In this case, Lloyd's contends that work product protection attached on December 5, 2005, when it "learned that the sprinkler system in [Schwarz's Alta Vista] property was not operational at the time of the fire." (Mar. 16, 2009 Opp. Br. at 6, Dkt. No. 26). According to Lloyd's, this information-coupled with the insurance policy's Protective Safeguards Endorsement and the fact that Schwarz's claim was substantial (for the insurance policy's maximum limit of $1 million) — caused the prospect of litigation to become "substantial and imminent." (Id.). Lloyd's argues that its position regarding December 5, 2007's significance is buttressed by the assignment of counsel to the claim two days later, as well as the Reservation of Rights letter issued to Schwarz on January 12, 2006. (Id.). As for why Lloyd's waited nearly two years until it disclaimed coverage, Lloyd's asserts that the delay was simply because it (as well as Schwarz) was "awaiting receipt of the [Campbell County] Fire Marshall's Report" before officially closing its investigation. (Id. at 7).

While "not disclaiming coverage at this time," in this letter Lloyd's reserved its "rights to disclaim coverage or take any other action as may be appropriate with regard to this claim." (Ex. C to Mar. 16, 2009 Opp. Br.). Lloyd's also stated that it would "continue to investigate this matter," but "[i]n light of the serious questions regarding insurance coverage," advised plaintiffs that they "may wish to retain personal counsel." (Id.)

For its part, Schwarz argues that work product protection did not apply until October 2, 2007, the date Lloyd's officially disclaimed coverage. Up until that time, Schwarz contends that Lloyd's continually assured it that the investigation was ongoing, and that Lloyd's had not yet determined the status of Schwarz's claim. (See Feb. 27, 2009 Mem. in Sup. of Mot. to Cmpl. at 2, Dkt. No. 22). To that end, Schwarz argues that Lloyd's continued to conduct testing and examination of the sprinklers after December 5, 2007. (Id. at 3). In addition, Lloyd's utilized pre-suit investigation procedures to repeatedly question Schwarz's employees (including four examinations under oath) through mid-2006, and also to obtain over 5,000 documents from Schwarz. (Reply Br. at 3, 5, Dkt. No. 27).

In the October 2, 2007 letter, Lloyd's stated that it had only "recently completed its investigation regarding the loss." (Ex. B to Mar. 16, 2009 Opp. Br.).

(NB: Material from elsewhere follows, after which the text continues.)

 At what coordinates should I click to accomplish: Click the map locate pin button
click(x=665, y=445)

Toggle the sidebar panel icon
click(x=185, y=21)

After a thorough review of the facts of this case, as well as the applicable legal standards, the court finds that the date that work product protection attached is October 2, 2007, the date that Lloyd's disclaimed coverage. As Lloyd's own actions indicate, and the court's in camera review of the privilege log documents confirms, Lloyd's was continuing to investigate the claim until it denied coverage. Only after Lloyd's denied coverage could the prospect of litigation be said to be "substantial and imminent," or "fairly foreseeable."

All parties agree that the sprinkler system was not operational at the time of the fire. Though this fact is salient, it alone is not dispositive of the ultimate legal questions presented in this case. As argued by plaintiff's counsel during the hearing on this matter, the Protective Safeguards Endorsement contains many provisions and conditions. Thus, it is reasonable that even after learning that the sprinkler system was not operational, it was necessary for Lloyd's to continue its factual investigation before deciding whether to deny coverage.

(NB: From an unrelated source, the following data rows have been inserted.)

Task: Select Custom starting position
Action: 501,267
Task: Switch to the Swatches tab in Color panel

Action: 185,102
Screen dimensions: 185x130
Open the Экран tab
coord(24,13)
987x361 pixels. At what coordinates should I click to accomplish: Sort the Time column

Although the date an insurance company denies coverage does not constitute a "bright-line," only after which work product protection can apply, this does not mean that the denial of coverage date cannot constitute the "pivotal point" when "an insurance company shifts its activity from the ordinary course of business to anticipation of litigation." Perrigan, 102 F.R.D. at 238. Illustrative of this principle was this court's decision inFront Royal Ins. Co. v. Gold Players, Inc., 187 F.R.D. 252 (W.D. Va. 1999). In Front Royal, as in the case at bar, "[w]hile there was a distinct possibility that [the insurance] claim would be litigated from the outset . . . [that] possibility was not `substantial and imminent' until [the insurance carrier] decided it was not going to pay this claim and notified [the insured]." 187 F.R.D. at 257. See also Perrigan, 102 F.R.D. at 239 (determining that an insurance investigative report was discoverable, in part, because when it was created, the insurer "was in the process of adjusting the claim. . . . [and] had not decided whether to pay the loss").

The court also notes the similarity between Front Royal and this case in another respect: In Front Royal, because the insurer:

had not formally declared its intent not to pay the claim while simultaneously alleging a threat of litigation, the Court was forced to ask "why did the [insurer] wait fourteen months to file this action seeking a declaratory judgment?" Similarly, one has to ask why Lloyd's, if it indeed "knew the sprinkler system was not operational at the time of the loss, and that the Policy required the sprinkler system to be maintained," on December 5, 2005, waited nearly two years to disclaim coverage?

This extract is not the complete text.